Capacitor conductive material, position is in groove;

Dielectric layer, in the trench and surround capacitor conductive material, wherein said dielectric layer comprises first medium layer and second dielectric layer, and described first medium layer and described second dielectric layer have different quality, and has complementary inclined plane respectively in position; And

Electrically conductive barrier, position is between described capacitor conductive material and semiconductor substrate, by dielectric layer around, and directly contact described capacitor conductive material and described semiconductor substrate, as the embedded connecting band structure of reduction being electrically connected described capacitor conductive material and described semiconductor substrate.

2. semiconductor structure according to claim 1, it is characterized in that described dielectric layer around and the direct described electrically conductive barrier of contact.

3. semiconductor structure according to claim 1, it is characterized in that described electrically conductive barrier simultaneously position at described capacitor conductive material, between described dielectric layer and described semiconductor substrate.

4. a preparation method for semiconductor structure, is characterized in that, comprises the following steps:

The groove of position in semiconductor substrate, capacitor conductive material, first medium layer, the first electrically conductive barrier and the second electrically conductive barrier are provided, wherein, described capacitor conductive material position is in described groove and have groove, described first medium layer around described capacitor conductive material, described first electrically conductive barrier position is between described capacitor conductive material and described semiconductor substrate, and described second electrically conductive barrier position in a groove;

Fill up first medium layer in the trench;

Utilize etch-back techniques to remove the described first medium layer filling up part in described groove, make described first medium layer form the inclined plane of position on described groove, and expose described capacitor conductive material;

Utilize the described capacitor conductive material that finishing lithographic technique removal part exposes, and remove described first electrically conductive barrier of part simultaneously, and reduce the area of described first electrically conductive barrier and expose described semiconductor substrate partly; And

Fill up second dielectric layer in the trench, cover described capacitor conductive material and reduce rear described first electrically conductive barrier, make described first electrically conductive barrier position between described capacitor conductive material and described semiconductor substrate, and directly contact described capacitor conductive material and described semiconductor substrate, as the embedded connecting band structure of reduction being electrically connected described capacitor conductive material and described semiconductor substrate.

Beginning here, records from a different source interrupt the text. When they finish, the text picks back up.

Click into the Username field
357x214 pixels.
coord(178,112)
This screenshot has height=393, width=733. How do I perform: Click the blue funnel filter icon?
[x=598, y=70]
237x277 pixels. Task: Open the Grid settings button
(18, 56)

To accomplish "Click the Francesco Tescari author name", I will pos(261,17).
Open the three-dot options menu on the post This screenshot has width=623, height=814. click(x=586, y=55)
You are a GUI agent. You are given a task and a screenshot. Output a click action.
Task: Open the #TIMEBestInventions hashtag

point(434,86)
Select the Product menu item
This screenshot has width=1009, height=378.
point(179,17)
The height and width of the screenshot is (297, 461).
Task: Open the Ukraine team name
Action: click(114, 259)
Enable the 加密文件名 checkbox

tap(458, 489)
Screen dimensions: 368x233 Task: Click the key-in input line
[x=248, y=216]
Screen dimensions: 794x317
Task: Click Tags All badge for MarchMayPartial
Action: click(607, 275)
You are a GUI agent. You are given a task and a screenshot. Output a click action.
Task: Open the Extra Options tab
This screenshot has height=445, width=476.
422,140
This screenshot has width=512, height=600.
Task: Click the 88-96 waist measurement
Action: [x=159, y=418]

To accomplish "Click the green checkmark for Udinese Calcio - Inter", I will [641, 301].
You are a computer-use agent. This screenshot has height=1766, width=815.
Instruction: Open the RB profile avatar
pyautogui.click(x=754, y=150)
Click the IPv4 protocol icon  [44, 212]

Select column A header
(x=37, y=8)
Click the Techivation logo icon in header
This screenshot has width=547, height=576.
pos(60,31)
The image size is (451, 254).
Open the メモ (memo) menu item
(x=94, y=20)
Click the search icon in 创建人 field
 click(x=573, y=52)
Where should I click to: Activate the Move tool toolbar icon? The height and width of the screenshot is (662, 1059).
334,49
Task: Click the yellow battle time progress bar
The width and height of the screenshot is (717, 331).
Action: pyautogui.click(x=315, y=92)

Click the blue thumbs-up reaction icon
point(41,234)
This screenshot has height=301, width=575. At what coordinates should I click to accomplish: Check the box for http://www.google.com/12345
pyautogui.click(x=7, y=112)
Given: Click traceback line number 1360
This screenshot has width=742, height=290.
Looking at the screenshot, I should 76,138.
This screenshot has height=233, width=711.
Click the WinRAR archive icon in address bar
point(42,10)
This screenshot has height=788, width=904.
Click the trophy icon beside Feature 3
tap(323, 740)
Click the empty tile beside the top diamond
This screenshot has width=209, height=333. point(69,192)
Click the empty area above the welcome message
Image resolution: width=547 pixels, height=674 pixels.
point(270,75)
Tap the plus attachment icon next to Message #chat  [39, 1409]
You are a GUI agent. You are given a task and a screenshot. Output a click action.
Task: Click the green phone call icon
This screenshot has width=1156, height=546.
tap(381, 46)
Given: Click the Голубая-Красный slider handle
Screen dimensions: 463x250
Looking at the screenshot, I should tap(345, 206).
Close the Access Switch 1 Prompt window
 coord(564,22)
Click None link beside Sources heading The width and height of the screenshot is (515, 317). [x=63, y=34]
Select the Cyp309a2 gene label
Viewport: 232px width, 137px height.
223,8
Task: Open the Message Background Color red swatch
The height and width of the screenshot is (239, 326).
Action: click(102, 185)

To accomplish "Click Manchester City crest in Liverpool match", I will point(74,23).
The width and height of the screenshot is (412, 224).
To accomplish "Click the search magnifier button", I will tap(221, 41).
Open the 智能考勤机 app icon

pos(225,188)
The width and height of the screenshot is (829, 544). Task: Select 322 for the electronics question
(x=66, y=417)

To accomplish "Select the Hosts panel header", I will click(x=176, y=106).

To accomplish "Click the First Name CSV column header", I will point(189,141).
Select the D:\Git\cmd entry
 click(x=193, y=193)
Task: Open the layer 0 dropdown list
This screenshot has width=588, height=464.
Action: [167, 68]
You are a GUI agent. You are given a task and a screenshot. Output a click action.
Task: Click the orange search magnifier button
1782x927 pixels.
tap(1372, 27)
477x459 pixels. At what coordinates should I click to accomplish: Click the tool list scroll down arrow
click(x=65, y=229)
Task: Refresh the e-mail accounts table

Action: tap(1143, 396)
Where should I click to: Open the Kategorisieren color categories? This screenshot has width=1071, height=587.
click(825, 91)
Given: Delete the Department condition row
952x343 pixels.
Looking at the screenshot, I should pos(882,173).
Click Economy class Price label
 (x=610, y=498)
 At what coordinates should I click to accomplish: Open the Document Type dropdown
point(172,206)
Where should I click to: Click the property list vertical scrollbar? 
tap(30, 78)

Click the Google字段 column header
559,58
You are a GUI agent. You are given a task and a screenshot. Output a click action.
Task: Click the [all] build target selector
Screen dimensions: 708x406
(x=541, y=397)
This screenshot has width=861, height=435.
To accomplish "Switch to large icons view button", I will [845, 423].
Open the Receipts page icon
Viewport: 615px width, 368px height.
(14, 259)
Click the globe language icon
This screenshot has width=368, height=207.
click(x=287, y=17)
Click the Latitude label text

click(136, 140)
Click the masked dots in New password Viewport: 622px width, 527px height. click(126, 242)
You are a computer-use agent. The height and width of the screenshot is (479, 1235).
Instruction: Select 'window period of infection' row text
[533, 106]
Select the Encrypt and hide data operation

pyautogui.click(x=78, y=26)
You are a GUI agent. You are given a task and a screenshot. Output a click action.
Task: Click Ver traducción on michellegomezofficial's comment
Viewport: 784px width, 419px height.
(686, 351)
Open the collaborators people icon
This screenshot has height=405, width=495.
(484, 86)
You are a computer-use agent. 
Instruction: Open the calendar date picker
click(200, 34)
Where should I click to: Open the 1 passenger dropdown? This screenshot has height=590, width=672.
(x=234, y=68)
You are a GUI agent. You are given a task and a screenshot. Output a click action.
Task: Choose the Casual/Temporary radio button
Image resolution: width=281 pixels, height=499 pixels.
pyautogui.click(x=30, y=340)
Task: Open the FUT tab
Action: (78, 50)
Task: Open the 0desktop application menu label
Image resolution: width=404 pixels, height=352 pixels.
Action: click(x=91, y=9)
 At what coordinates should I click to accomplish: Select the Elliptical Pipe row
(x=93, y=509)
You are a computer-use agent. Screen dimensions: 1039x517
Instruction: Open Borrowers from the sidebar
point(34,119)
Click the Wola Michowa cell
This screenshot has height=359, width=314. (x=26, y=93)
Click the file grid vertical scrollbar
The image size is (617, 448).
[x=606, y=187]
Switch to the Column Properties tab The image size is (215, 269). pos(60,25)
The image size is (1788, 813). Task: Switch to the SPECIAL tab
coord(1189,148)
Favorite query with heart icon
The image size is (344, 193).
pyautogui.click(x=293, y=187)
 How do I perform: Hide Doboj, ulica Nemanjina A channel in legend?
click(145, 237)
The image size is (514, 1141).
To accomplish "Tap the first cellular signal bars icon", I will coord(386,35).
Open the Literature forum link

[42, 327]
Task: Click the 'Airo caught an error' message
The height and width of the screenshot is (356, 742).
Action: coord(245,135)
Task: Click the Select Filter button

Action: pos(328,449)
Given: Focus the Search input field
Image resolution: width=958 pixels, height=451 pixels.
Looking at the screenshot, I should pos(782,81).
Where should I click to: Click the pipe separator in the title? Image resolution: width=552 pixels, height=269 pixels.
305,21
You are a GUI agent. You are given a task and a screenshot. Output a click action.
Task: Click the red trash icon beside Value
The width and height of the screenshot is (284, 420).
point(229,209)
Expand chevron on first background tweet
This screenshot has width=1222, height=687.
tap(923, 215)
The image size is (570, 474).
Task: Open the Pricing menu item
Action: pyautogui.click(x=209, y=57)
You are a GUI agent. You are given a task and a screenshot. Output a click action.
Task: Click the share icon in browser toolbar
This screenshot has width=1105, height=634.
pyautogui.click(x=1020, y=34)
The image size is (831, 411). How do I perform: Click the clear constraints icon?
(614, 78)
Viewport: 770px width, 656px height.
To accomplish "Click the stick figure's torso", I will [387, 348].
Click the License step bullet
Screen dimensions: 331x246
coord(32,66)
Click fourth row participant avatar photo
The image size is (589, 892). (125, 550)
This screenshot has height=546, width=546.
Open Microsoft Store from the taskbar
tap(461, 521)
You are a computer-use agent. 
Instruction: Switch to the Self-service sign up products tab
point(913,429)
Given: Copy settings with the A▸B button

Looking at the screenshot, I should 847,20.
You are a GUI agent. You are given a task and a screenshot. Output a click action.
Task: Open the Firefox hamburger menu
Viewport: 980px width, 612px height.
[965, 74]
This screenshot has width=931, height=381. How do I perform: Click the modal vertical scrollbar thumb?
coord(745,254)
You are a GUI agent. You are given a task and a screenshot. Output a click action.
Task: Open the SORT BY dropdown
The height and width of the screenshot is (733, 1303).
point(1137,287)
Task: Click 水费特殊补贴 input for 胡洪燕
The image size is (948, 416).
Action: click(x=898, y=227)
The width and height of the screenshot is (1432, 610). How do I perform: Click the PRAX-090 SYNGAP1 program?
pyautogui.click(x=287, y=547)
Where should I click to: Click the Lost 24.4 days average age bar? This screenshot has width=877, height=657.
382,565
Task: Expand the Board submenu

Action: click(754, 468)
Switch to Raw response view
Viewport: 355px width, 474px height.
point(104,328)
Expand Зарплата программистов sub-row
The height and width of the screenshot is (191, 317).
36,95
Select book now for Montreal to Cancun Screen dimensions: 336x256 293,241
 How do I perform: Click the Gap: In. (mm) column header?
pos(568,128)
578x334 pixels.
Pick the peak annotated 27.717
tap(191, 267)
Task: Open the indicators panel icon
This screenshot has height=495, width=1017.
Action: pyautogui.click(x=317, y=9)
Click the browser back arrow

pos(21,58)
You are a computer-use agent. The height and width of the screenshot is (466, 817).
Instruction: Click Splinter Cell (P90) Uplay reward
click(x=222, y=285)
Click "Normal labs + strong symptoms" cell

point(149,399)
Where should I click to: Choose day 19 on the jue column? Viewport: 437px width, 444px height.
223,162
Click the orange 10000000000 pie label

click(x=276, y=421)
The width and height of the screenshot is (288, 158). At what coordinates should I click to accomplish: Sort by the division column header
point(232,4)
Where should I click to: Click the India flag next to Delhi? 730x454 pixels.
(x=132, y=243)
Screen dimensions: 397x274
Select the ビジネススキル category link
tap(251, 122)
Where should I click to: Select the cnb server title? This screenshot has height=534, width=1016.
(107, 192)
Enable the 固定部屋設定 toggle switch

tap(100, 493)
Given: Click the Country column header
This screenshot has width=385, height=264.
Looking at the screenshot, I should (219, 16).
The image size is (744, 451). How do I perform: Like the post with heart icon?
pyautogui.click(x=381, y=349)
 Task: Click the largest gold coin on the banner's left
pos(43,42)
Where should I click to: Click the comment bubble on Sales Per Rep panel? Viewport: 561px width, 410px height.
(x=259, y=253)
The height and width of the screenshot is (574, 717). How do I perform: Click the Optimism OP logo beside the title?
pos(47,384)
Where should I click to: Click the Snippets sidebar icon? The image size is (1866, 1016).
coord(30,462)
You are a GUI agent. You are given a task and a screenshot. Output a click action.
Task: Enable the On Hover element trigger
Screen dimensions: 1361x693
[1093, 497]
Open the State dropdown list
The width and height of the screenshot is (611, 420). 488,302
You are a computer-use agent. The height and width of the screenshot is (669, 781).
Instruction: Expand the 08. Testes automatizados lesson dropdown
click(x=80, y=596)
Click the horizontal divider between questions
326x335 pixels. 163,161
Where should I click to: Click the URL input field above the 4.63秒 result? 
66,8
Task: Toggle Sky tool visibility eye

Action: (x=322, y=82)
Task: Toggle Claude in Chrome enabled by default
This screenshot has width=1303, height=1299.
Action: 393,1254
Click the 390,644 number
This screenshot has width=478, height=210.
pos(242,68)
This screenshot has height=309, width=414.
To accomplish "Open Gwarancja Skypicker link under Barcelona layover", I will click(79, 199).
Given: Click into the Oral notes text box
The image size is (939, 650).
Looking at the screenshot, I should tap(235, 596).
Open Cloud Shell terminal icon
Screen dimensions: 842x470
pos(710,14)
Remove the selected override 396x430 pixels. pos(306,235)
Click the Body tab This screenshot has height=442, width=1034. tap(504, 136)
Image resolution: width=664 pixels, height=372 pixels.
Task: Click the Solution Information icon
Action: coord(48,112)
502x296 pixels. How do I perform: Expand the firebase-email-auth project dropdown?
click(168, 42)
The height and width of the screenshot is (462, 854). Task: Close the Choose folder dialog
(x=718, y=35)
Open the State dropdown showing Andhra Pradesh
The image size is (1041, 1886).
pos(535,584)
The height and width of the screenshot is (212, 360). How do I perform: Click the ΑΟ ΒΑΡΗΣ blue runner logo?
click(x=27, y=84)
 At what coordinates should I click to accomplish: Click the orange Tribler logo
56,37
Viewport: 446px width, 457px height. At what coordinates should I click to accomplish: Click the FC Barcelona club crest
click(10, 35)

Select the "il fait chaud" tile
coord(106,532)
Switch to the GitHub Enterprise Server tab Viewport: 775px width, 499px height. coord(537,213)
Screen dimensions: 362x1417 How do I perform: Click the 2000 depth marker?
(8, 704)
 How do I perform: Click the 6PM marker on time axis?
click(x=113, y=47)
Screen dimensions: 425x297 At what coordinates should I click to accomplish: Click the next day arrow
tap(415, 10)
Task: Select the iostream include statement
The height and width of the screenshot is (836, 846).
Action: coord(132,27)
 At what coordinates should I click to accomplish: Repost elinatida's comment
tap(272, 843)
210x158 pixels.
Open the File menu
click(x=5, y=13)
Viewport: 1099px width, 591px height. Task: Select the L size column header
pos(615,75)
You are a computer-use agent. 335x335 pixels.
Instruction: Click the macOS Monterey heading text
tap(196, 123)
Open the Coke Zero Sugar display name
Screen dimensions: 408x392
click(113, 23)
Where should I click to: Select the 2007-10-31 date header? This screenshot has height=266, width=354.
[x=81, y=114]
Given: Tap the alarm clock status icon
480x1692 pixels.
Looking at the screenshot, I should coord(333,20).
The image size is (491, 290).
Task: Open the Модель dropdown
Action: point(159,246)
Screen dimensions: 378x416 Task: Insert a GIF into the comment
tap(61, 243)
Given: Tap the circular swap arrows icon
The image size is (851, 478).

5. the preparation method of semiconductor structure according to claim 4, before it is characterized in that filling up described first medium layer in the trench, removes described second electrically conductive barrier.

6. the preparation method of semiconductor structure according to claim 4, is characterized in that the described first medium layer filling up described groove has uneven surface.

7. the preparation method of semiconductor structure according to claim 6, is characterized in that utilizing described uneven surface and described etch-back techniques to form the described inclined plane of position on described groove.

8. the preparation method of semiconductor structure according to claim 4, it is characterized in that service time pattern and endpoint mode at least one wherein accurately control described finishing lithographic technique, accurately reduce the area of described first electrically conductive barrier.

9. the preparation method of semiconductor structure according to claim 4, is characterized in that described first electrically conductive barrier stops the alloy diffusion in described semiconductor substrate.